Re: [2.4] heavy-load under swap space shortage

[j-nomura]

Hi Marcelo,

> I think we can merge this patch.
> 
> Its very safe - default behaviour unchanged. 

Yes.

> Jun, are you willing to do another test for us if this gets merged
> in v2.4.27-pre4 ?

Yes. I'll try.

Lazily add anonymous pages to LRU on v2.4? was Re: [2.4] heavy-load under swap space shortage

[Marcelo Tosatti]

On Sun, Mar 14, 2004 at 03:22:53PM -0800, Andrew Morton wrote:
> Andrea Arcangeli <andrea@suse.de> wrote:
> >
> > > 
> > > Having a magic knob is a weak solution: the majority of people who are
> > > affected by this problem won't know to turn it on.
> > 
> > that's why I turned it _on_ by default in my tree ;)
> 
> So maybe Marcelo should apply this patch, and also turn it on by default.

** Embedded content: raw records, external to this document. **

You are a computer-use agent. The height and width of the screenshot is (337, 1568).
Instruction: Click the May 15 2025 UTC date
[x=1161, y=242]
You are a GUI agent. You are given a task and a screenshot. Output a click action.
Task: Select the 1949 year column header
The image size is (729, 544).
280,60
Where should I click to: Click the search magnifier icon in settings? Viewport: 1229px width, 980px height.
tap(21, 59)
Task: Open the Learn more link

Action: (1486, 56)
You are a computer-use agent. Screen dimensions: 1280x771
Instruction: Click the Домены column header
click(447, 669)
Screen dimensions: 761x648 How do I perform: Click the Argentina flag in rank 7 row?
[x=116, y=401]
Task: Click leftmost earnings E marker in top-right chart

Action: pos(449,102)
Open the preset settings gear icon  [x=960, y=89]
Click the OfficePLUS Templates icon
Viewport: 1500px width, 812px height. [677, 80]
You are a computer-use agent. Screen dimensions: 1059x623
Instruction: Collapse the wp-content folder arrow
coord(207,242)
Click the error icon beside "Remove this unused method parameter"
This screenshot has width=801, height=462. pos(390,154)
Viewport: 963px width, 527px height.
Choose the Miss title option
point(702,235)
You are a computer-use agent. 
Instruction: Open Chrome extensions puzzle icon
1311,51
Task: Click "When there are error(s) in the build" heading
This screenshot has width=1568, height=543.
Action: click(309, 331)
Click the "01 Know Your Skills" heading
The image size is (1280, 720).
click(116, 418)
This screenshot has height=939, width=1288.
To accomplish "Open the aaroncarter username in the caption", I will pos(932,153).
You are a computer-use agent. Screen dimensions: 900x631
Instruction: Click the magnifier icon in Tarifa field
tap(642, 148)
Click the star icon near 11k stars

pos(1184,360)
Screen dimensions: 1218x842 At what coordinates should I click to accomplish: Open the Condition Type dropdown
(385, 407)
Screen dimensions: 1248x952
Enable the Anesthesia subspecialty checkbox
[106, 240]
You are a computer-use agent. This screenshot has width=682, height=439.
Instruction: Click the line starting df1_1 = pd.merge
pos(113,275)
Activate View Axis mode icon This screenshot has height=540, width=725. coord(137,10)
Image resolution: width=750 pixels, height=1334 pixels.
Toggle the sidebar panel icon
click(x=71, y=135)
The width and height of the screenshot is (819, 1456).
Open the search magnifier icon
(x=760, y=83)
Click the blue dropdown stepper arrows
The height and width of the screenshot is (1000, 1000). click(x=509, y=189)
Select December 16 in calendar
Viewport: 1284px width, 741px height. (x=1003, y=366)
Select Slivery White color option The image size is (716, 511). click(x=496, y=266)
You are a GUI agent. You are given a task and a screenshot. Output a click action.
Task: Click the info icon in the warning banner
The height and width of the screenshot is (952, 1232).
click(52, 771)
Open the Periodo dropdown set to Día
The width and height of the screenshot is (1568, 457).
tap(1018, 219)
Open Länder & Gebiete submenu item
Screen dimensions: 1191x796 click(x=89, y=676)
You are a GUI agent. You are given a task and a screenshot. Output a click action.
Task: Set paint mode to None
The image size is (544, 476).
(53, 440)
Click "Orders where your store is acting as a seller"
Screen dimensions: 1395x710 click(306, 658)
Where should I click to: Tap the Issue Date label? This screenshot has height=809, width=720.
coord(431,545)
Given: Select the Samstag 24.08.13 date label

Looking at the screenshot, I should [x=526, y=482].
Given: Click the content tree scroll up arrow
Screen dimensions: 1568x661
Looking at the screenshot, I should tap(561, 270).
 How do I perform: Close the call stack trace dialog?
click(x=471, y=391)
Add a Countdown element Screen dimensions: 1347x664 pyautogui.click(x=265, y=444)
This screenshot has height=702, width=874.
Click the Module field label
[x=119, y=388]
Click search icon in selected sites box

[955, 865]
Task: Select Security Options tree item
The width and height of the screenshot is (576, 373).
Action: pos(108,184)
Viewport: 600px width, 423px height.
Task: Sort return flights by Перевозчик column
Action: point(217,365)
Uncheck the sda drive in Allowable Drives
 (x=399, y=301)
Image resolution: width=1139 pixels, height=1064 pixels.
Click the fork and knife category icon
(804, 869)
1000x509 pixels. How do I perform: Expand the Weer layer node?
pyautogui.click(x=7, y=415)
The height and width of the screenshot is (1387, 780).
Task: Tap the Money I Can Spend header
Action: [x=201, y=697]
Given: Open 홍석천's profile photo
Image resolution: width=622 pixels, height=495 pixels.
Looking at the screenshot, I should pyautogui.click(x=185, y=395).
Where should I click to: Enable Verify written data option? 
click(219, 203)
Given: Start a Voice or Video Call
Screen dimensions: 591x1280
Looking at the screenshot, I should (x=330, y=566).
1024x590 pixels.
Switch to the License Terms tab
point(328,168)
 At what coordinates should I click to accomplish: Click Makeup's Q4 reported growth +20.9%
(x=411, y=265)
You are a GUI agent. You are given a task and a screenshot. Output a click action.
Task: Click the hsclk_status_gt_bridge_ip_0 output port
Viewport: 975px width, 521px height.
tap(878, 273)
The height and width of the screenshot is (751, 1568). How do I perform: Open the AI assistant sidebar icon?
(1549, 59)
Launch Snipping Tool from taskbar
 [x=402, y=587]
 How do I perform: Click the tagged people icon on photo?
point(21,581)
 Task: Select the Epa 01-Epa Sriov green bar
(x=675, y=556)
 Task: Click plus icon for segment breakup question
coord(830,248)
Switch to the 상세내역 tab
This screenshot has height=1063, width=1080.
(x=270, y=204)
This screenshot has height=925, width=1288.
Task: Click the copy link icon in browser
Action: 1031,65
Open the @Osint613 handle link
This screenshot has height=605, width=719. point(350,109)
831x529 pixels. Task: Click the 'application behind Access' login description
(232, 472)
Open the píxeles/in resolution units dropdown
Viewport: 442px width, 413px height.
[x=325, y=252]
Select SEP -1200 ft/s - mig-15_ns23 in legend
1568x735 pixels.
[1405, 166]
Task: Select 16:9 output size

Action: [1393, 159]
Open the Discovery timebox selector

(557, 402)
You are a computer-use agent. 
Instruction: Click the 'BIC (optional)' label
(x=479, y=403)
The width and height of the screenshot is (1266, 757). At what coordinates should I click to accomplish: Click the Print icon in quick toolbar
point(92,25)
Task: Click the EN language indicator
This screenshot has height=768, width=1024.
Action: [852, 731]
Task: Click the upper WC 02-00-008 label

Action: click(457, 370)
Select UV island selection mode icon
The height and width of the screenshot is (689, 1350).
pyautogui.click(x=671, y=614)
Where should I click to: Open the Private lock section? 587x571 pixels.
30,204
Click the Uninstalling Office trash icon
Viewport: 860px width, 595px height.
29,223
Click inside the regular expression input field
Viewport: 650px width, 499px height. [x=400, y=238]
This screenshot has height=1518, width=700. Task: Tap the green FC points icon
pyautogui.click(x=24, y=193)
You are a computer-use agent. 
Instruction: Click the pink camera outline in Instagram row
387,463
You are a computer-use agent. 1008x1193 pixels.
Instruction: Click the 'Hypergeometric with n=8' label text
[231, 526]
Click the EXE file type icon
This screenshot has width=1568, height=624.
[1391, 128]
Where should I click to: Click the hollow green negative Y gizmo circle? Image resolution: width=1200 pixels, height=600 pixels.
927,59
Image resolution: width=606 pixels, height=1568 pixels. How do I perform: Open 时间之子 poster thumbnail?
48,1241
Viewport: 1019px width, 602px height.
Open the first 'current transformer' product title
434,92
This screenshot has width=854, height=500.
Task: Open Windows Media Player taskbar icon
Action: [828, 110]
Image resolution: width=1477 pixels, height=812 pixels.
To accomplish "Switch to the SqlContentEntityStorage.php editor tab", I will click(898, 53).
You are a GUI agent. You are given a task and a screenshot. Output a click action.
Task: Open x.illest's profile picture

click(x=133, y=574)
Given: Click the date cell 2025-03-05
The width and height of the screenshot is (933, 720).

I've been pondering this again for 2.4.29pre - the thing I'm not sure about 
what negative effect will be caused by not adding anonymous pages to LRU 
immediately on creation.

The scanning algorithm will apply more pressure to pagecache pages initially 
(which are on the LRU) - but that is _hopefully_ no problem because swap_out() will
kick-in soon moving anon pages to LRU soon as they are swap-allocated.

I'm afraid that might be a significant problem for some workloads. No?

Marc-Christian-Petersen claims it improves behaviour for him - how so Marc, 
and what is your workload/hardware description? 

This is known to decrease contention on pagemap_lru_lock.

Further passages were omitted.